A Time Scale Approach for Analyzing Pathogenesis of ATL Development Associated With HTLV-1 Infection

Abstract

In this paper, mathematical modeling of the dynamics of Human T-cell lymphotropic virus type I (HTLV-1) infection and the development of adult T-cell leukemia (ATL) cells is investigated by a time scale approach. The proposed models, constructed by nonlinear systems of first-order difference equations and h-difference equations, characterize the relationship among uninfected, latently infected, actively infected CD4(+) cells, and ATL cells, where the growth of leukemia cells is described by discrete logistic curves. The stability results are established based on basic reproduction number R-0. When R-0<1, infected T-cells always die out and there exist two disease-free equilibria depending on the proliferation rate and the death rate of leukemia cells. When R-0>1, HTLV-1 infection becomes chronic and spreads, and there exists a unique endemic equilibrium point.
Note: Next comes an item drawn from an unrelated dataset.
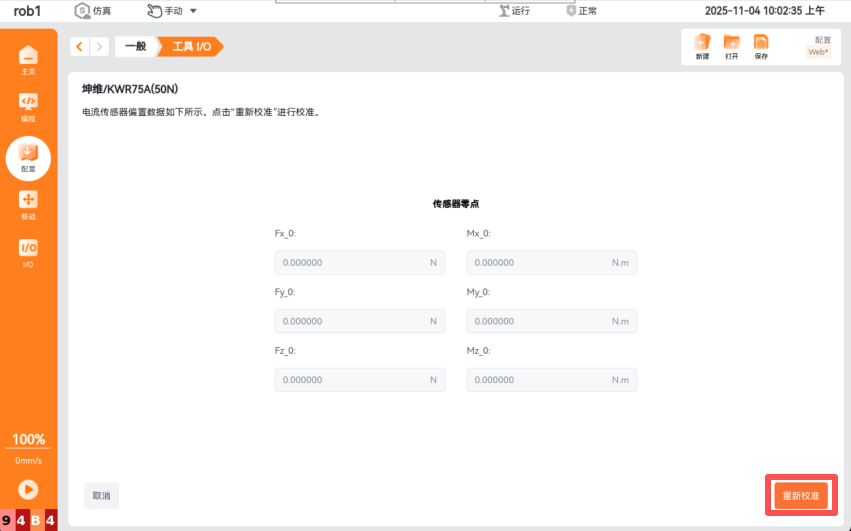Click the 重新校准 recalibrate button
This screenshot has height=531, width=851.
pos(800,496)
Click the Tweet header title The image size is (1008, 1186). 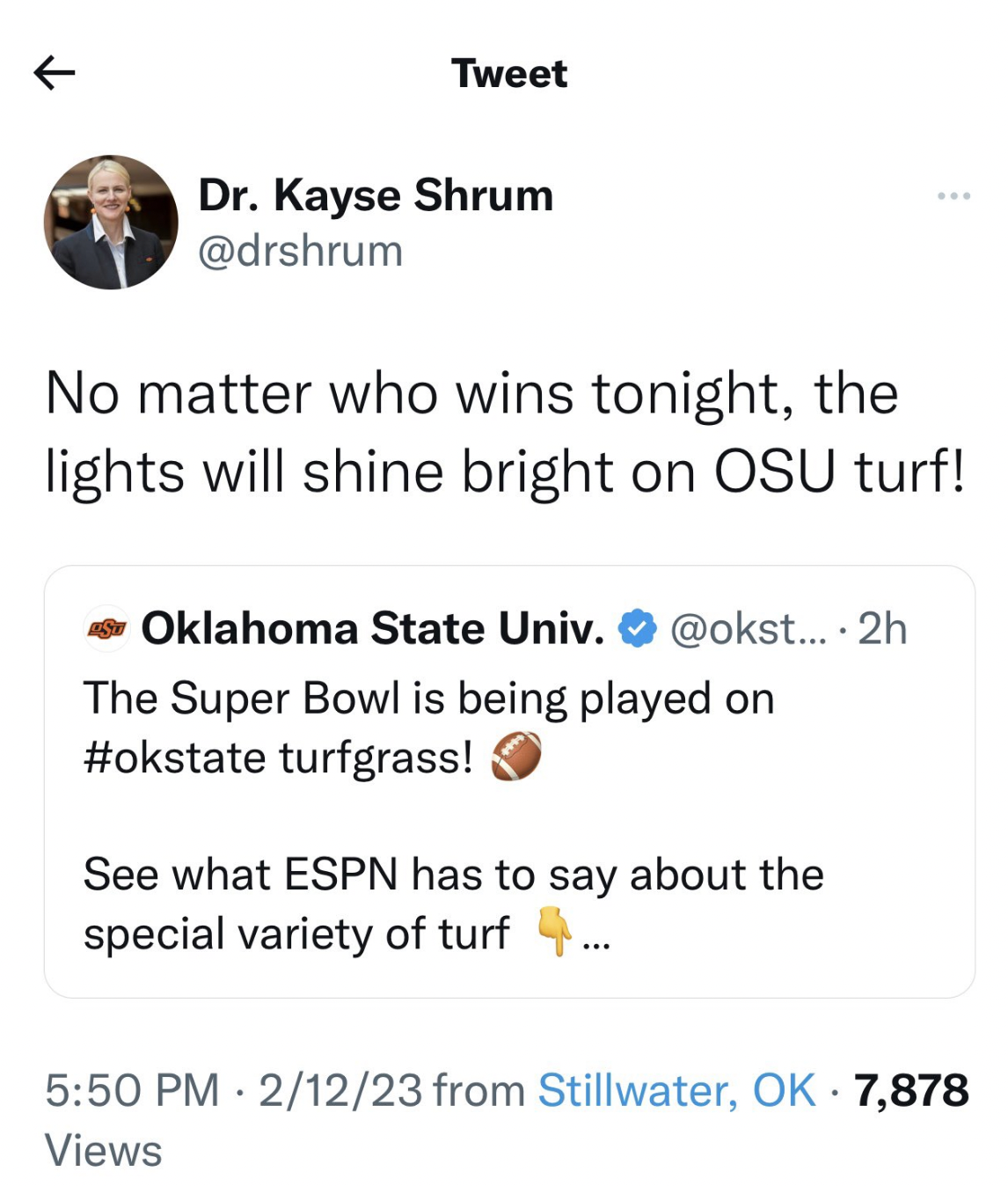[508, 74]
The stability results of disease-free and endemic equilibrium points are obtained when R-0<1 and R-0>1, respectively. Furthermore, the sensitivity analysis discovers the key parameters of the models related to R-0. Estimated parameters are applied based on the experimental observation. The numerical analysis also shows the equilibrium level of ATL cell proliferation is higher when the HTLV-I infection of T-cells is chronic than when it is acute. Moreover, our mathematical modeling by a time scale approach yields a new parameter to an HTLV-1 infection model which determines data frequency.